From this research perspective, language is seen as a source of information for the spatial domain. The way people perceive and describe the surrounding geographic world is one of important research issues within the Geographic Information Science. The most direct way to study people’s perception and conceptualisation of space is through written or spoken language. The following list of projects is representative of the activities of the GISLab in this research direction:
Where and What is Near?
Motivation and Goal: The idea that corpora of written language contain interesting insights on the way people perceive the world, although being established, is not representatively covered in Geography yet! In this project we use Ngrams (n-word combinations in combination with frequencies/probabilities), and associated probabilities, as an entry point to the Internet’s information. In particular, we use Ngrams containing the spatial relation - "near" - in combination with place names. This allows us to georeference a large number of "near relations", distributed over several continents and different geographic settings. Thus, the collection of near instantiations from Ngrams offers a possibility for quantitative interpretations of where and what is near.
Assymentry of near shown with probabilities of sentences cityA near cityB and vice versa, given that A has larger population than B.
Cooperation: This is a cooperation of the Geocomputation Group of the University of Zurich with the GISLab.
State and Outcome: The final presentations of the results, in the form of a journal publication, is under examination. Results of the first case-study, focusing on the UK, have been published as a short paper and presented at GIScience2014.
Climbing, Fighting and Talking to Mountains: What Alpine Narratives Reveal About Our Spatial Experience
Motivation and Goal: The general goal of this project is to explore user generated descriptions and develop suitable methods for working with large corpora. In particular, we are interested in examining the way people address their experiences in non-urban natural space through the prism of alpine narratives found in blogs and on the alpine clubs` webpages. The starting point of the research is the non-universal character of space conceptualizations and its dependency on various aspects of context. We aim to study these aspects – those related to the physical world (such as the scale of activity), as well as those related to socially- and individually-dependent constructs (such as the sense of place). By focusing on a specific set of linguistic features – for example, landscape terms – we want to determine how they are used in different ways across different contexts.

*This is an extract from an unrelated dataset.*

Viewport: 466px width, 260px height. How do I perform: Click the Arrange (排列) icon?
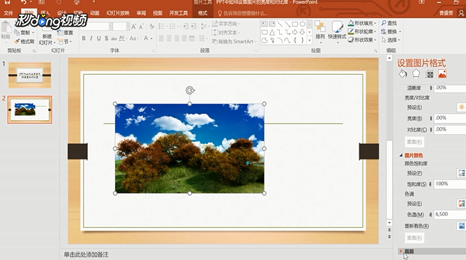coord(320,30)
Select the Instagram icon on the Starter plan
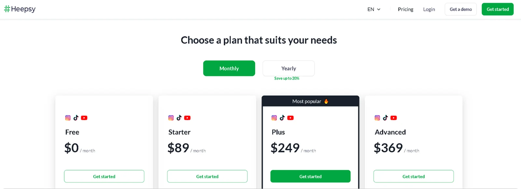 171,118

State and Outcome: The PhD is in its second year. Additionally to a number of concept presentations, there is one research abstract for the 13th International Cognitive Linguistics Conference that resulted from this work.
Georeferencing Web Ngrams
Motivation and Goal: Ngrams (n-word combinations in combination with frequencies/probabilities) are used to index large bodies of written text. In recent years, Google as well as Bing allowed access to their Ngram collections representing all one to five word combinations on the Internet (i.e. hundreds of billions of web pages). This information has often been used in different scientific domains (e.g. computer linguistics, artificial intelligence, genetics, etc.). Geography, however, fell somewhat short in using Ngrams for spatial analysis or for learning about the use of geographic concepts. One important reason for this gap is that Ngrams are particular challenging for georeferencing, which is a precondition for the follow-up analysis. In this project our aim is to find means for associating arbitrary words or word combinations with spatial footprints, which in turn opens the door for an in-depth spatial analysis of a broad set of geographic research issues.
Cooperation: This projects started as a master thesis which is conducted under the supervision of the GISLab and Prof. Ross Purves.
State and Outcome: The project is in the starting phase.
Describe your City!
Motivation and Goal: How do people describe their urban environment in everyday life? This project aims to investigate spoken and spontaneous descriptions of urban places from multiple perspectives, by bringing expertise from computer linguistics, interactional linguistics and GIScience. The overall goal of the project is to find links between the physical environment, i.e. buildings, streets, but also colours and shapes, and the way a place is experienced. An umbrella question might be as follows: How much physical space is contained in place descriptions and how do physical and experienced spaces mutually interfere?
Cooperation: This project is a cooperation between the VideoLab (URPP Language and Space), Computer Linguistics at the University of Zurich, represented by Noah Bubenhofer and the GISLab.
State and Outcome: A proposal for the first case study has been submitted. A proposal for a research grant is in preparation.